Besides, you have Lightroom 6 on your machine, so you should have the installer already...


----------



## mecutler (Feb 3, 2016)

JohanElzenga said:


> Is it really so difficult to click the first link on that page: https://helpx.adobe.com/lightroom/kb/lightroom-downloads.html
> 
> Besides, you have Lightroom 6 on your machine, so you should have the installer already...



Oops - my eyes missed the top link to 6.0, and only saw the long list of updaters. As far as having installed it previously, that was months ago and I delete installers after I successfully use them, especially when they are that large. But thanks for pointing back to the right place.


----------



## mecutler (Feb 3, 2016)

JohanElzenga said:


> Try uninstalling Lightroom with the uninstaller in the Lightroom folder in your Applications folder. Then reinstall and update it using the installers and updaters from the link.

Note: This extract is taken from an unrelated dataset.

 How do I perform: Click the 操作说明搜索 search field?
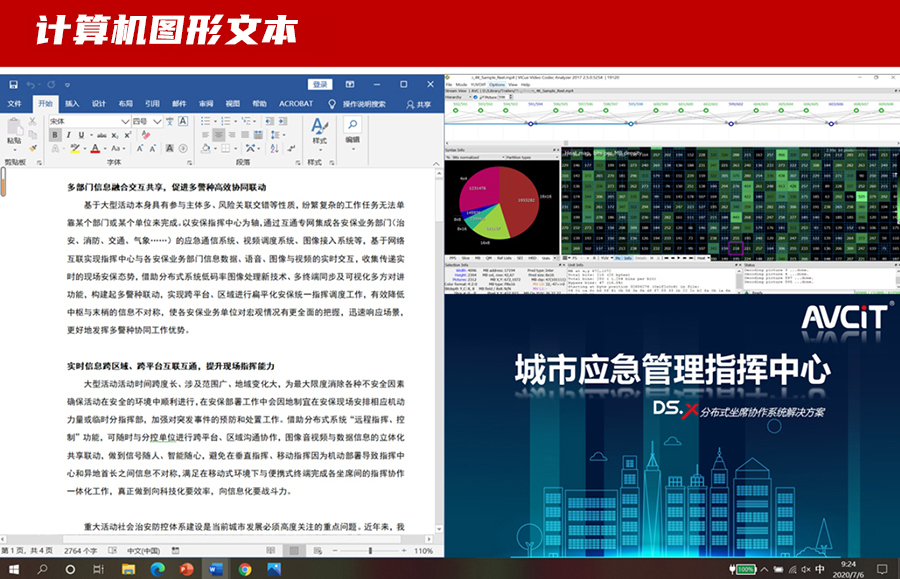pyautogui.click(x=363, y=103)
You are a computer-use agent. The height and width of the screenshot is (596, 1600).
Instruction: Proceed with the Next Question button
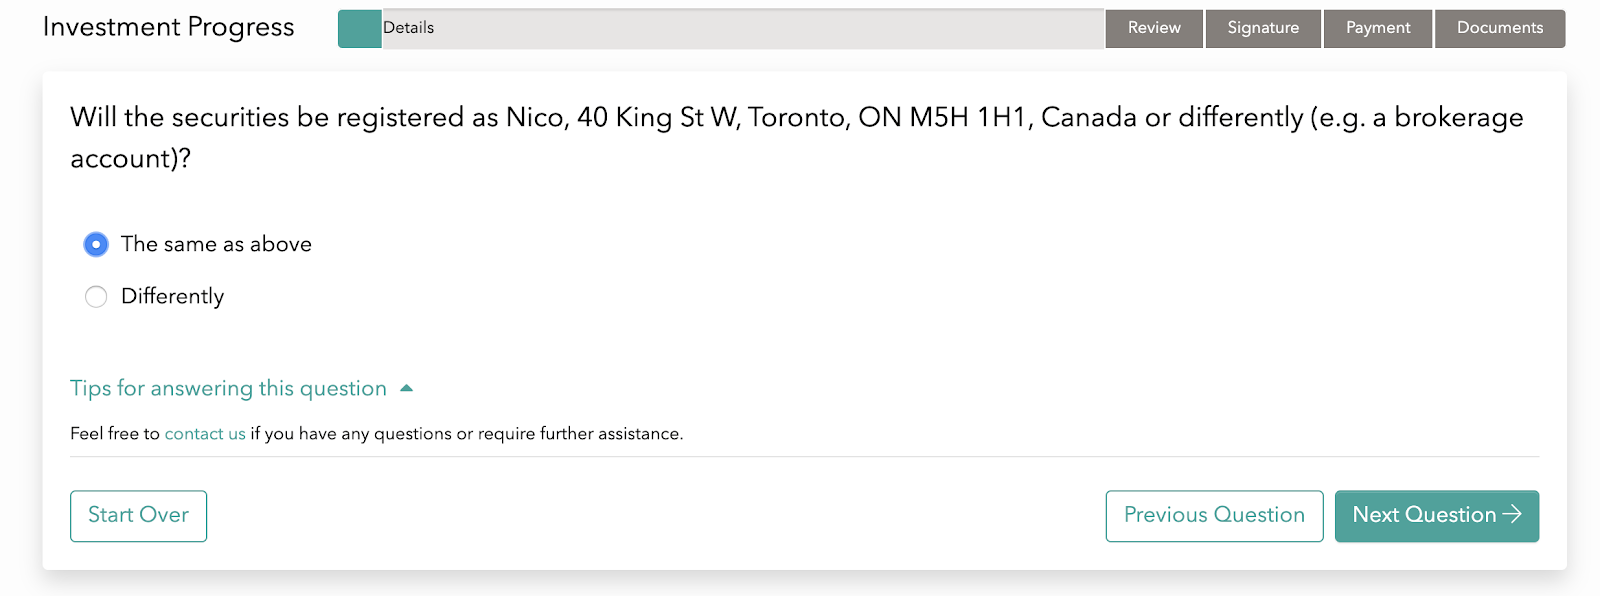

OK - that worked. I guess I have to keep the 6.0 installer forever, so I can update when I want to. Any idea why this is necessary? Shouldn't I just be able to progress from one update to the next one?


----------



## Johan Elzenga (Feb 3, 2016)

Of course you should not have these problems. And in a perfect world you won't. But this isn't a perfect world so I can't give you an answer, and I don't think anybody else can either. If it is any consolation, I have problems with Lightroom CC2015.4 too on one machine. Lightroom stalls about 20 seconds after launch and I get the notorious beach ball cursor for about three minutes. Then Lightroom suddenly wakes up again. Should this happen? No, of course not. So why does it happen? So far nobody at Adobe knows (but a few other people reported the same problem). Will it still happen after the next update? Again nobody knows. Life sucks, and then you die. Keep the installer. Or bookmark that link.


----------